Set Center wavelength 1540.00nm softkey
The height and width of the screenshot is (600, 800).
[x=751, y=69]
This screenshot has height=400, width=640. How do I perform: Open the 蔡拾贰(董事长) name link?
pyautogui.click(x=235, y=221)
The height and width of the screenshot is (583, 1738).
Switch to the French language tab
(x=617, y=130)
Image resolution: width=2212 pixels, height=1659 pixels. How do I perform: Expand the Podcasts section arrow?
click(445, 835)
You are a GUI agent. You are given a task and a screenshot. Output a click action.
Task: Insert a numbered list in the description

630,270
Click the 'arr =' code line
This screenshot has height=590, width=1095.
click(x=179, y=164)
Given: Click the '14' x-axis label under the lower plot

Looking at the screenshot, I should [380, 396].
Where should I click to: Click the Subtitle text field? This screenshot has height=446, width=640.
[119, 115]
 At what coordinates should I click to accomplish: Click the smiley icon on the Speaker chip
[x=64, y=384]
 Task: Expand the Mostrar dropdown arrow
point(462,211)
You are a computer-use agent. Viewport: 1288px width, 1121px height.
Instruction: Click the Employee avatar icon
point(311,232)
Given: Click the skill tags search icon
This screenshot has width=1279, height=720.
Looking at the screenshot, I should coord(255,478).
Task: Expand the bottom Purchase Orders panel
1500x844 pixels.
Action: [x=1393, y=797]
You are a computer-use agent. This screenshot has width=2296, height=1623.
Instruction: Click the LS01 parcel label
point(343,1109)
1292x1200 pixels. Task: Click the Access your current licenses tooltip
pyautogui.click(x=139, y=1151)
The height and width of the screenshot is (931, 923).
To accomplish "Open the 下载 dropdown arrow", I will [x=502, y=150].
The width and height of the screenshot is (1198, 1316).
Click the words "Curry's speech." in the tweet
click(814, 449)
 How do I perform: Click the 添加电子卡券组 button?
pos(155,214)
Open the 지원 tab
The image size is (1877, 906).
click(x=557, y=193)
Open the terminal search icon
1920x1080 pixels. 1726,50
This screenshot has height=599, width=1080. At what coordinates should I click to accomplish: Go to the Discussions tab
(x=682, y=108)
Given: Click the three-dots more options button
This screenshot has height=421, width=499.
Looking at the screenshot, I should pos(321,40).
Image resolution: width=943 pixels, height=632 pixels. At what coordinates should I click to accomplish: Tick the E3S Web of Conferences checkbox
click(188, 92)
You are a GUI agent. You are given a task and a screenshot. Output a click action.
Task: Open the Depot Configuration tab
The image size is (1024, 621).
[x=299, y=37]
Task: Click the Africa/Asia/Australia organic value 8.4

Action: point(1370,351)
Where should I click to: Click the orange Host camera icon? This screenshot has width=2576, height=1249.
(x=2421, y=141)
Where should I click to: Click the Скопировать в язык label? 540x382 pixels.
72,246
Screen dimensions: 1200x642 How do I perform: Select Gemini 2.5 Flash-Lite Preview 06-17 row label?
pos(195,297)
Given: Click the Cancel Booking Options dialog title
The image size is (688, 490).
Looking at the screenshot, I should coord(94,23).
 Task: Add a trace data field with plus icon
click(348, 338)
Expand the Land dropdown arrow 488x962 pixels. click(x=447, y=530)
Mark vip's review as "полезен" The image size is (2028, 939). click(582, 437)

******************************

Directions:
Reproduce verbatim the stretch of items from the start through the line containing "(x=682, y=108)", both ends included.

Written solution:
Set Center wavelength 1540.00nm softkey
The height and width of the screenshot is (600, 800).
[x=751, y=69]
This screenshot has height=400, width=640. How do I perform: Open the 蔡拾贰(董事长) name link?
pyautogui.click(x=235, y=221)
The height and width of the screenshot is (583, 1738).
Switch to the French language tab
(x=617, y=130)
Image resolution: width=2212 pixels, height=1659 pixels. How do I perform: Expand the Podcasts section arrow?
click(445, 835)
You are a GUI agent. You are given a task and a screenshot. Output a click action.
Task: Insert a numbered list in the description

630,270
Click the 'arr =' code line
This screenshot has height=590, width=1095.
click(x=179, y=164)
Given: Click the '14' x-axis label under the lower plot

Looking at the screenshot, I should [380, 396].
Where should I click to: Click the Subtitle text field? This screenshot has height=446, width=640.
[119, 115]
 At what coordinates should I click to accomplish: Click the smiley icon on the Speaker chip
[x=64, y=384]
 Task: Expand the Mostrar dropdown arrow
point(462,211)
You are a computer-use agent. Viewport: 1288px width, 1121px height.
Instruction: Click the Employee avatar icon
point(311,232)
Given: Click the skill tags search icon
This screenshot has width=1279, height=720.
Looking at the screenshot, I should coord(255,478).
Task: Expand the bottom Purchase Orders panel
1500x844 pixels.
Action: [x=1393, y=797]
You are a computer-use agent. This screenshot has width=2296, height=1623.
Instruction: Click the LS01 parcel label
point(343,1109)
1292x1200 pixels. Task: Click the Access your current licenses tooltip
pyautogui.click(x=139, y=1151)
The height and width of the screenshot is (931, 923).
To accomplish "Open the 下载 dropdown arrow", I will [x=502, y=150].
The width and height of the screenshot is (1198, 1316).
Click the words "Curry's speech." in the tweet
click(814, 449)
 How do I perform: Click the 添加电子卡券组 button?
pos(155,214)
Open the 지원 tab
The image size is (1877, 906).
click(x=557, y=193)
Open the terminal search icon
1920x1080 pixels. 1726,50
This screenshot has height=599, width=1080. At what coordinates should I click to accomplish: Go to the Discussions tab
(x=682, y=108)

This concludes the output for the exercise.